The Wakedead Gathering has been alive since 2007 and pumping out Old School Death Metal since 2010. A solo act from Ohio, the mystery of the music is created by Andrew Lampe who has involved in other projects- more Black Metal tinged than Death Metal- such as Echushkya and Invultation. So far Wakedead seems to be his longest running project, and a bit different as it sheds pretty much any Black Metal and opts for a sound similar to a mix of older 90s groups like a more melodic version of Incantation or Immolation. The new album ‘Parallaxiom’ seems to fall in line with some of the sci fi themes seen before, touching on a bit of Pathology meets Archspire themes, but the sound is still consistent. Like a good Cannibal Corpse album, Lampe still keeps up with the rather fuzzy sound of the guitars and drums in a mix of thick, heavy, nearly sludgy riffs but plenty of fast thunderous moments too so the music doesn’t come off as a dragging Funeral Doom album. Tracks like ‘The High Court…’ have a good mix of fast and slow moments with the monstrous growls, but sometimes they are hard to hear because they sound pushed back in the mix while the guitars and drums are in the front.
Those looking for the more roller coaster style with a slow build up and then faster riffs will enjoy ‘Lab 333’ which has that Incantation crawl to it, but then bursts out to the usual style that many followers of Wakedead Gathering enjoy.
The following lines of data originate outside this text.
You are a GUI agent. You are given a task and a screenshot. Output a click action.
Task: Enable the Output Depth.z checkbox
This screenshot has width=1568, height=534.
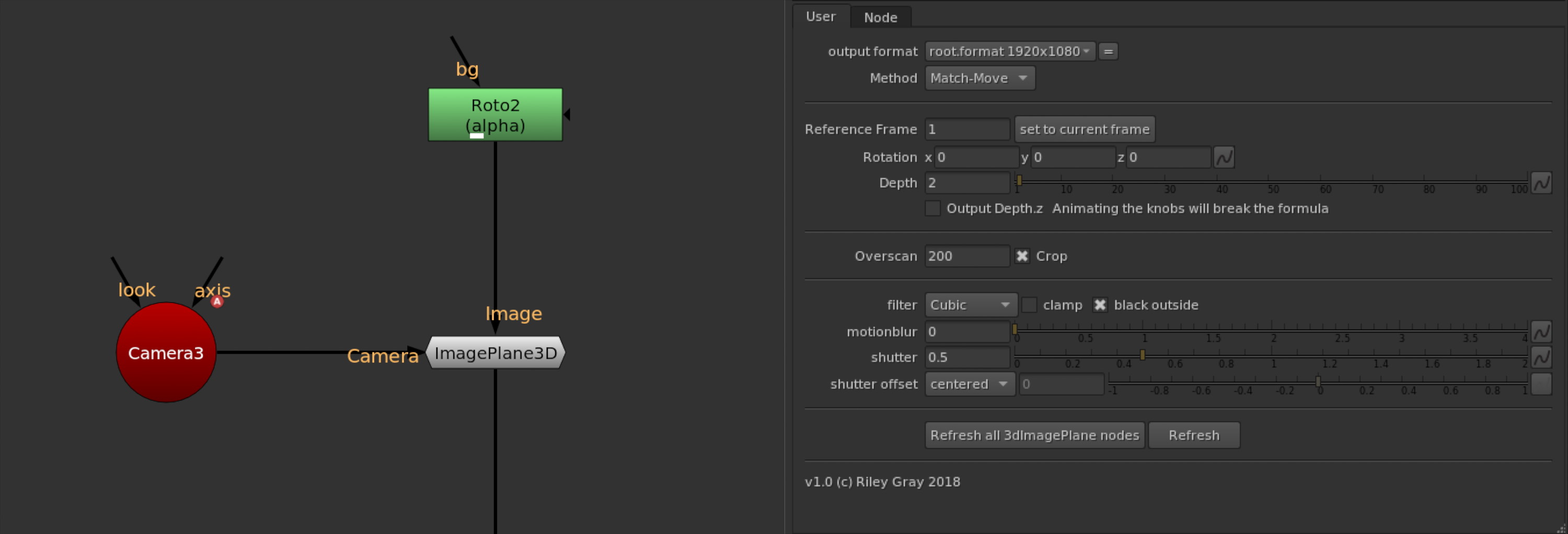pyautogui.click(x=932, y=208)
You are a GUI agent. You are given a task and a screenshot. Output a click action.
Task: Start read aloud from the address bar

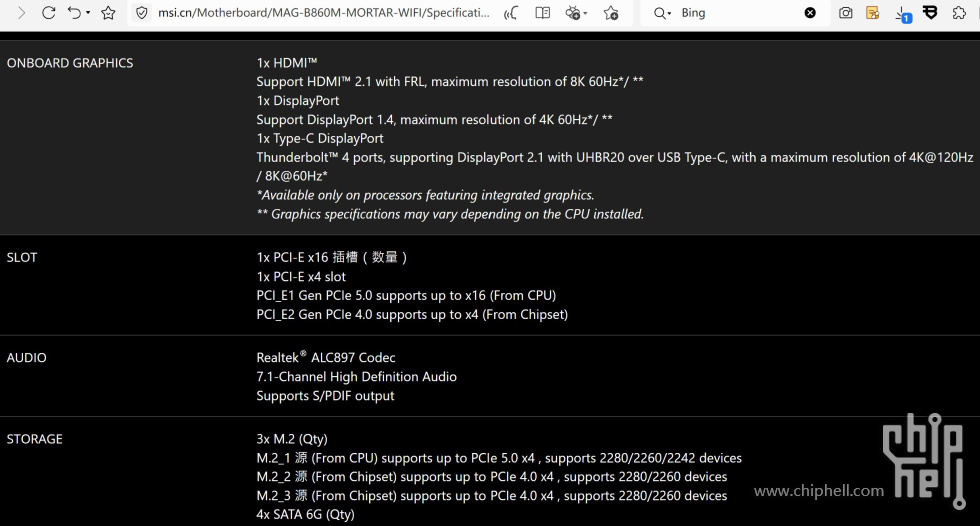click(x=511, y=13)
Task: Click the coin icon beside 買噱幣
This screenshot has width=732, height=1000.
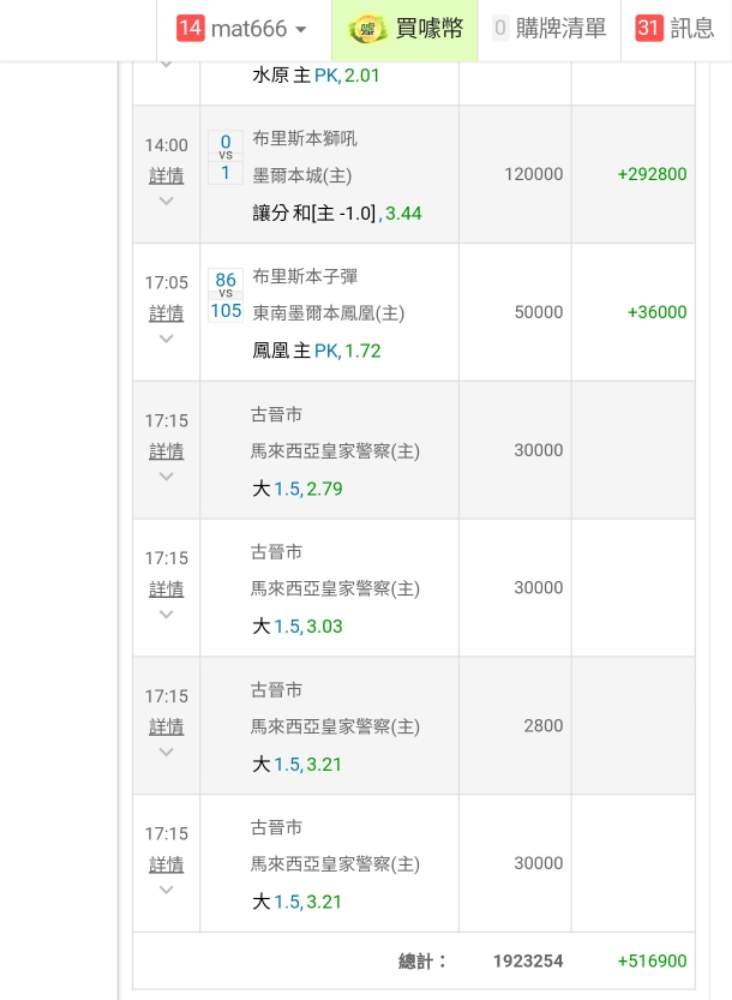Action: tap(367, 29)
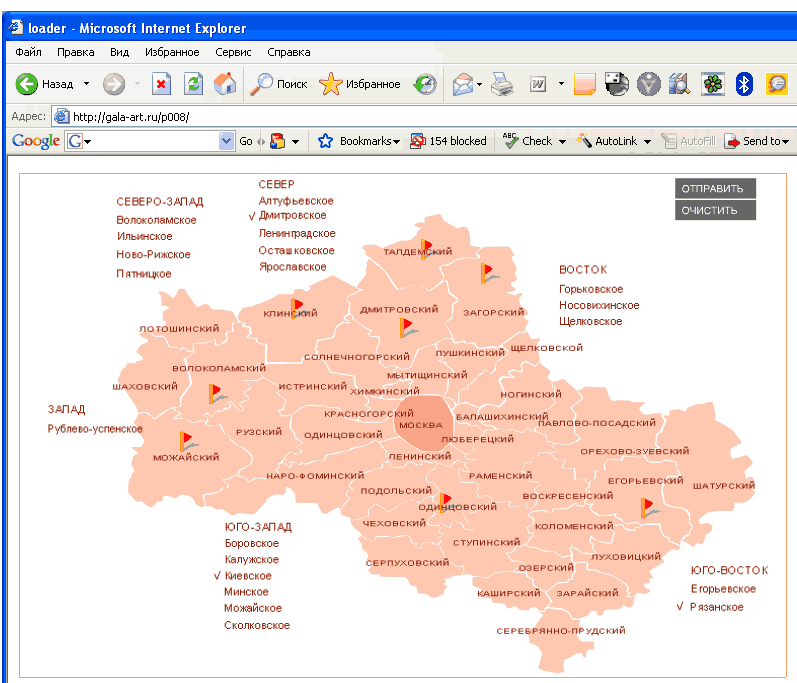Expand the Назад back history arrow
797x683 pixels.
pos(86,85)
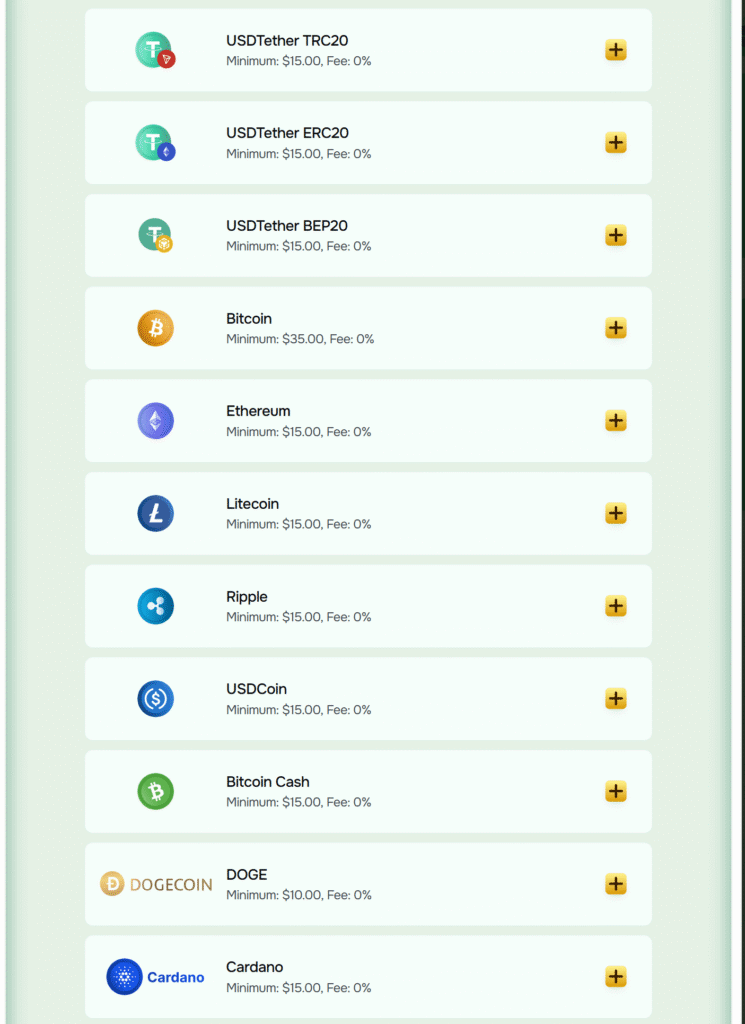Image resolution: width=745 pixels, height=1024 pixels.
Task: Click the Bitcoin Cash green icon
Action: [x=155, y=791]
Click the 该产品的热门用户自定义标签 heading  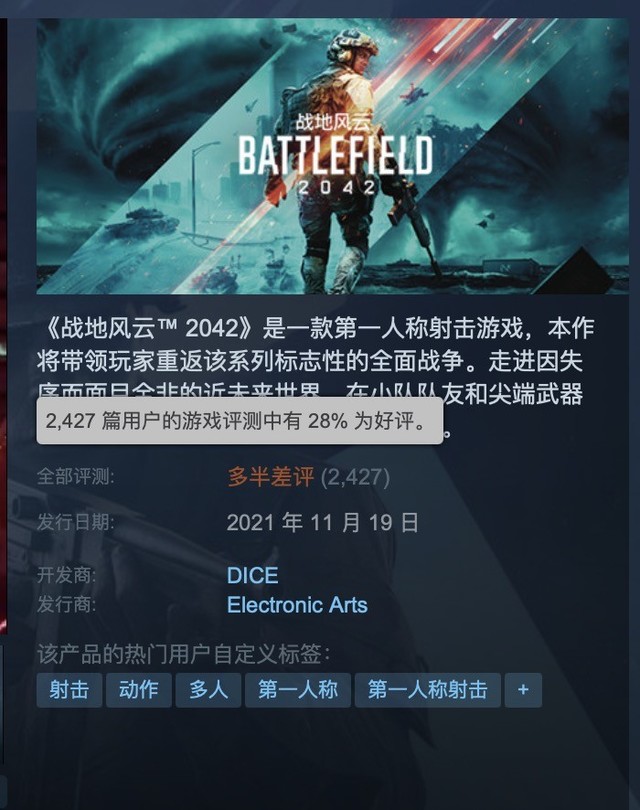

The album pretty much keeps things mid to fast after that track, but still features a change up in style like the more older Melodeath output on ‘Empirical Flesh’ which seems a bit more upbeat and less grim despite the production value of the music, and then there is rhythm charged dark and gloom based ‘The Fates’ which has a bit more of a ‘Death n’ Roll’ vibe to it and might be something new for listeners all around, but the groove elements in them almost sounds like it has a bit of Bloodbath’s ‘Bathe in Blood’ churn to it, just less fuzzy and well known. Some even technical prowess is there in some of the way the riffs are structured, which really gives off a side of Lampe’s musical prowess that hasn’t really been seen on the album so far. He has shown variation in the different styles of Death Metal through the pace of the music, but this track is the 1st one that really stands out and doesn’t feel like it is trying to draw from Immolation or Incantation for once. So, ‘The Fates’ is probably the best track on the album.
Overall, ‘Parallaxiom’ is a good start for new listeners. Those who have followed The Wakedead Gathering for a while will feel it is pretty consistent in the discography as far as sound goes. It doesn’t really do anything that will make listeners go ‘whoa! This is new!’ but it mixes things up enough that people won’t complain about it being too much of the same, like some do about the early 2000s string of Deicide albums. Like a Cannibal Corpse who has been cranking about albums for plus 20 years, if the formula works, keep it running, just don’t recycle the same sound too much! Lampe should be proud that he hasn’t really hit his slump yet in his Wakedead career, and hopefully the other projects will take off more and listeners can get to see more of what he can do on the Black Metal side of things as well.